"You get older... you start having hopes for other people rather than yourself." St. Bob Dylan. Sounds about right to me - not that hope evaporates - but you realize it is NOT all about me; in fact, the hope rests in the fact that God is at work in ALL of us - and most especially others. That's one important truth I've learned from St. Bob. I love all the phases of this cat's works - and I mean ALL the phases - but here are a few quotes that have really mattered over the years:
+ I will learn my song well before I start singing it: OMG, this is essential in preaching, teaching, living, playing music and trying to be awake.
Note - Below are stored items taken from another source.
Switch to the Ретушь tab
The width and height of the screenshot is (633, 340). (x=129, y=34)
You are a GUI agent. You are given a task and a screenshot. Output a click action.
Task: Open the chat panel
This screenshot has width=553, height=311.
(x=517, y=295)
Sure, you can fake a riff for a chorus or two - and you can drift off for a moment or maybe even a month - but don't think you can create something beautiful and true without lots of practice, ok?
+ You gotta serve somebody: Like the brother sings, "It might be the Devil or it might be the Lord but you gotta serve SOME body." It could be your wounds, it could be your addiction, it could be the company store or your fear or your arrogance - it could be your nation, it could be your ideology - or it could even be your deepest love: but whether you own it or deny it, you will serve SOME body. So the corollary is: Why not serve the heart of creation that seeks to bring you rest and set you free?
+ Everything is broken: Which is NOT cynical - just honest - and liberating, too. If everything, yourself included, is broken, then you aren't in charge. You can do your part and let God take care of the rest.
+ Every body must get stoned: Gotta make time for the party - the feast - the joy of life, yes? Because otherwise the bastards WILL get you down and you become your own worst enemy.
+ You don't need a weatherman to know which way the wind blows: St. Bobby is the ultimate Trickster of rock and roll - he plays and messes with words and images - in order that we not take ourselves too seriously. This is the path of humor and humility - and the older I get the more I love it - and need it.
+ I've already confessed, don't need to confess again: Man, I love "Thunder on the Mountain" - some of the best new St. Bobby lyrics around - it was the theme of my installation at First Church. Especially love, "gonna forget about myself for a while, go out and see what others need." A call to compassion, joy, commitment and challenge so far as I can tell - with a rockin' back beat, too.
+ How does it feel: How many layers are there in THAT question? It is about hypocrisy, deceit, despair, trust, confusion, bullshit, confession and hope all mixed together. It starts with a thunder crack on the drums and doesn't quit for six minutes and eight seconds.
I started listening to St. Bobby in the 6th grade when I had to do a report on American folk music. His first album turned me on to Woody and Leadbelly. His civil rights/peace anthem touched my heart and imagination, too. And then he got wiggie on us with "Subterranean Homesick Blues," "Maggie's Farm" and all the rest that led to "Just Like a Rolling Stone." I still weep tears of joys whenever "Visions of Johanna" comes up on my IPOD.
I think "Tomorrow Is a Long Time" is one of the sweetest loves songs ever written. I get chills to "All Along the Watchtower" and continue to find wisdom, vulnerability, a tough street attitude to life and a wounded spirituality, too in his music. St. Bobby was knocked on his ass when Jerry Garcia od'ed while in recovery. The pix of him at the Marin Country funeral showed a man rethinking LOTS in his own life - and out of that death came a rebirth of music, presence and insight.
On this gorgeous afternoon in the Berkshires, I am grateful for all I have learned from this wizened, wise and broken saint.